Le projet de loi est considéré comme adopté, sans vote, sauf si une motion de censure, déposée dans les 24 heures, est votée par l’Assemblée nationale. La motion est débattue au plus tôt 48 heures après son dépôt, et, si elle est approuvée par la majorité absolue des députés, le gouvernement doit démissionner.
L’article 49-3 ne peut être utilisé que sur un projet de loi budgétaire et un seul autre type de texte durant la session parlementaire. Mais une fois que le Conseil des ministres l’a autorisé, le Premier ministre peut le dégainer à chacune des lectures successives devant l’Assemblée nationale.
En revanche, il ne peut être utilisé devant le Sénat, celui-ci n’ayant pas le pouvoir de renverser le gouvernement.
Cette procédure est en principe peu risquée pour le gouvernement, car il est politiquement difficile à des députés de la majorité, même très critiques, de voter une motion de censure de l’opposition. Dans le cas présent, Edouard Philippe ne prend même aucun risque alors que sa majorité est largement assurée sur la réforme des retraites. C’est la première fois qu’il fait usage de cette arme de la Constitution.

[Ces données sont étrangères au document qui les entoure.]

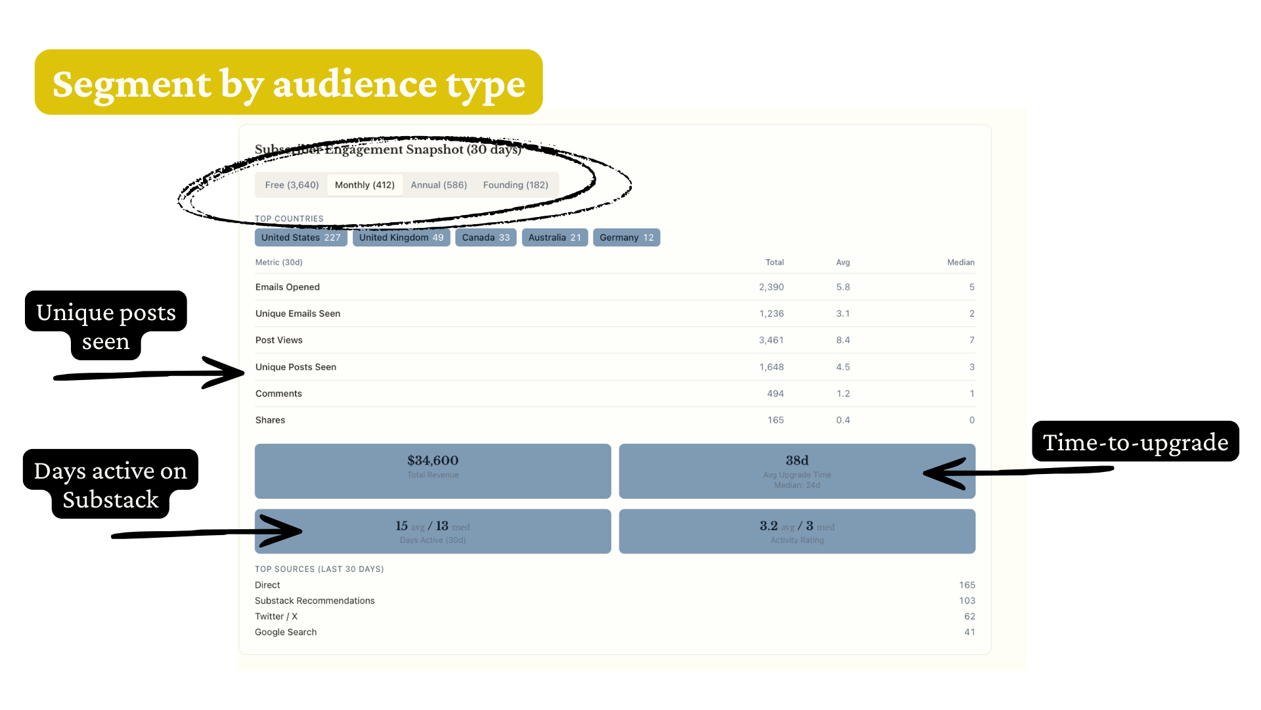Click the $34,600 Total Revenue card

[433, 471]
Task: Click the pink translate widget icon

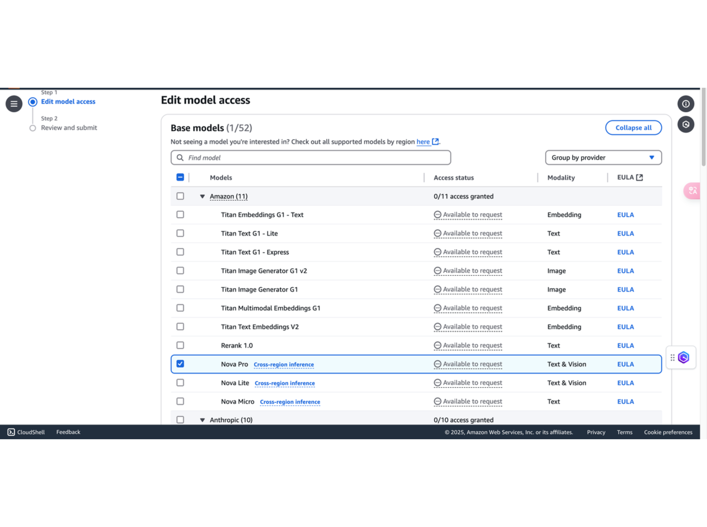Action: 692,191

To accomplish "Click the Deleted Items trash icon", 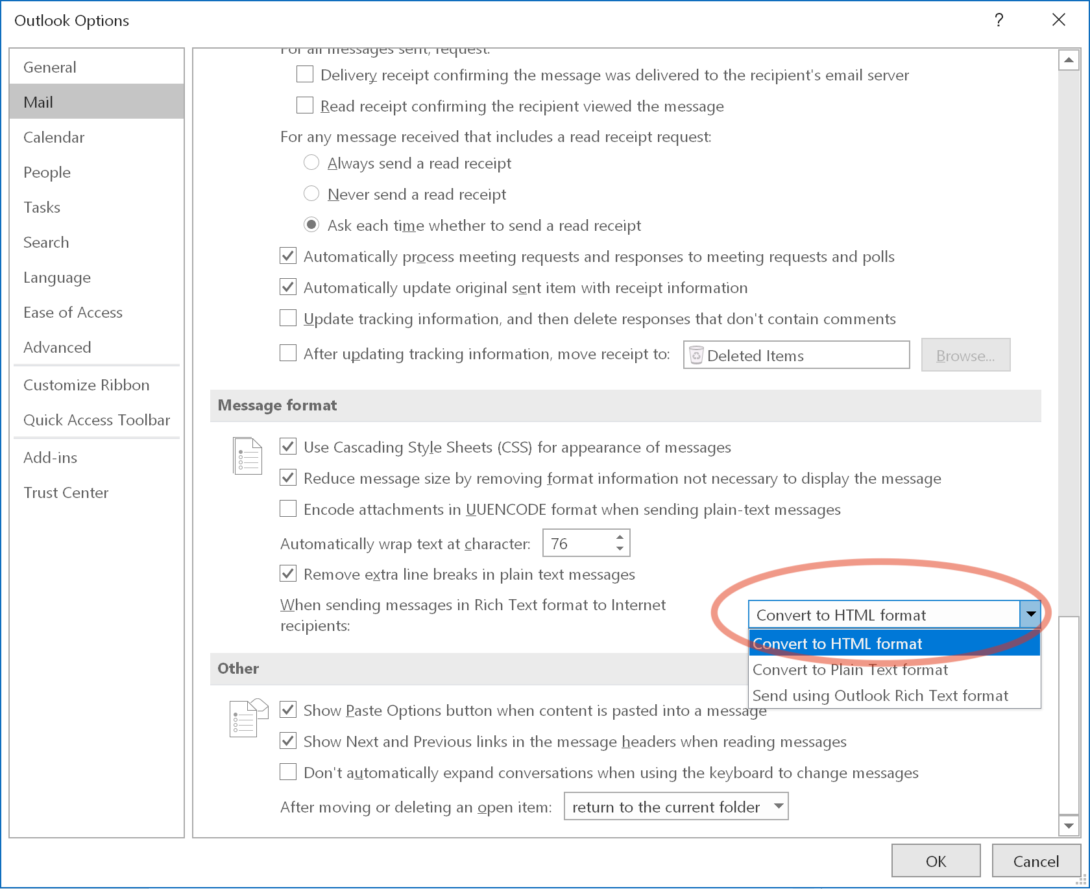I will pos(697,355).
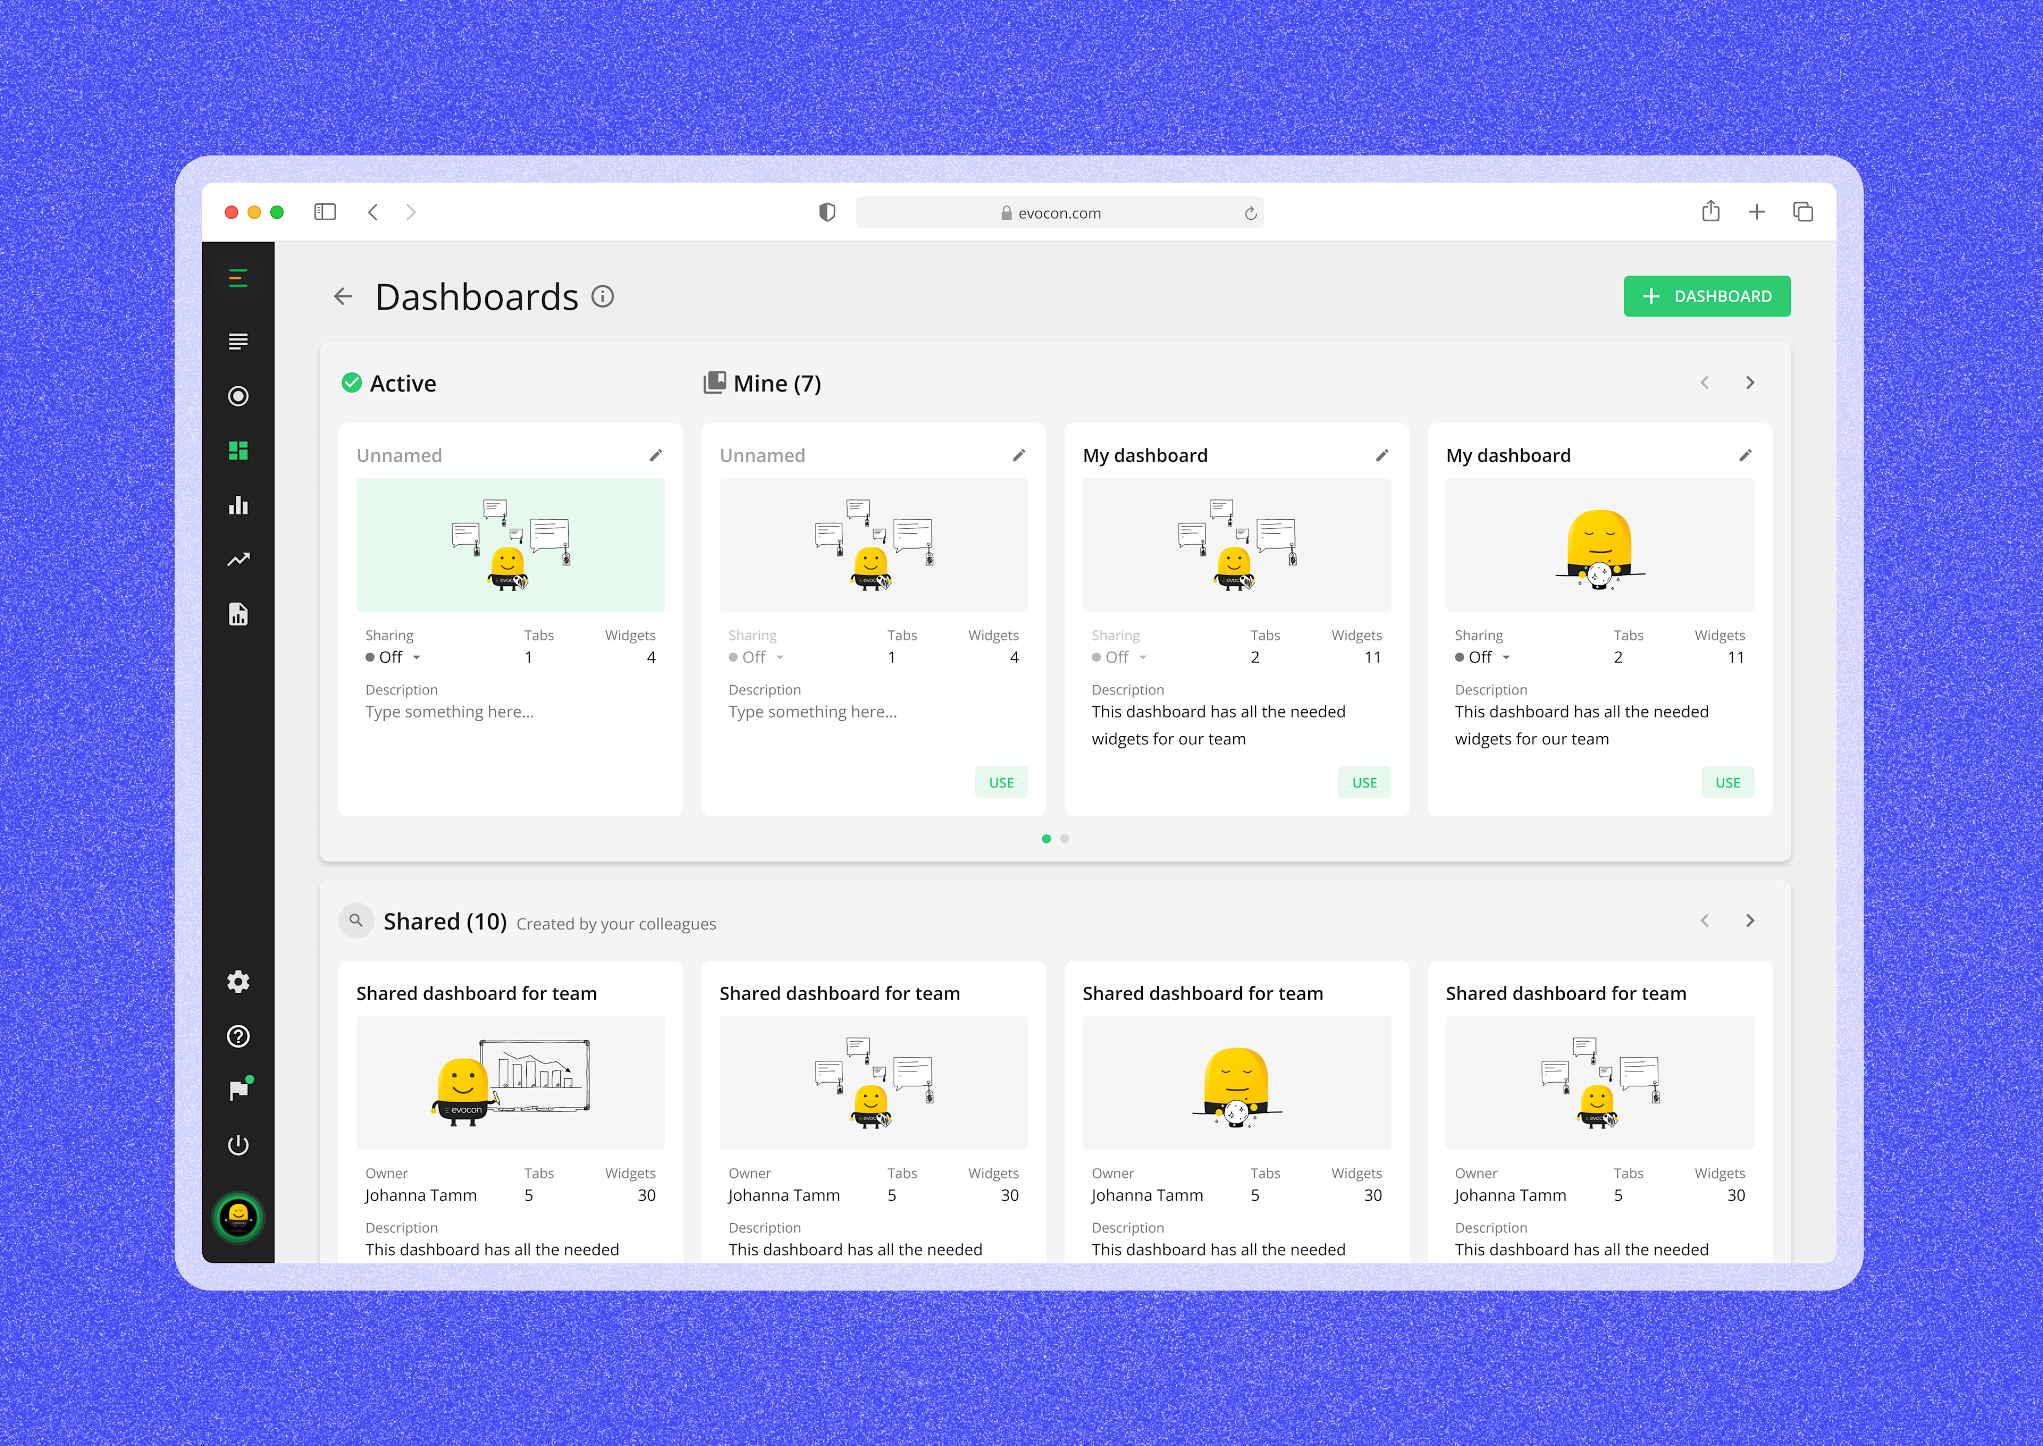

Sous la Ve République, une seule motion de censure a été votée, en 1962, contre le gouvernement de Georges Pompidou. Le général de Gaulle, président de la République, avait alors dissous l’Assemblée, et les législatives s’étaient soldées par une large victoire de ses partisans.
Mais l’article 49-3 constitue souvent pour un gouvernement l’aveu de son impuissance à faire voter des textes cruciaux. Minoritaire à l’Assemblée nationale, le Premier ministre Michel Rocard (1988-1991) l’avait souvent utilisé.
Le dernier recours au 49-3 par un gouvernement de droite remonte à 2006 lorsque Dominique de Villepin avait fait passer le projet de loi Egalité des chances instaurant le Contrat première embauche (CPE), qui n’a finalement jamais vu le jour.
Manuel Valls l’a utilisé trois fois en 2015 pour faire passer la loi « pour la croissance et l’activité » de son ministre de l’Economie, Emmanuel Macron… alors très réticent.
Puis en 2016, il y a eu à nouveau recours à trois reprises pour faire adopter la loi Travail de Myriam El Khomri, ce qui avait poussé 56 députés de la majorité à tenter en vain de déposer une inédite motion de censure contre le gouvernement.
Lionel Jospin et François Fillon n’ont jamais utilisé le 49-3 quand ils étaient Premier ministre.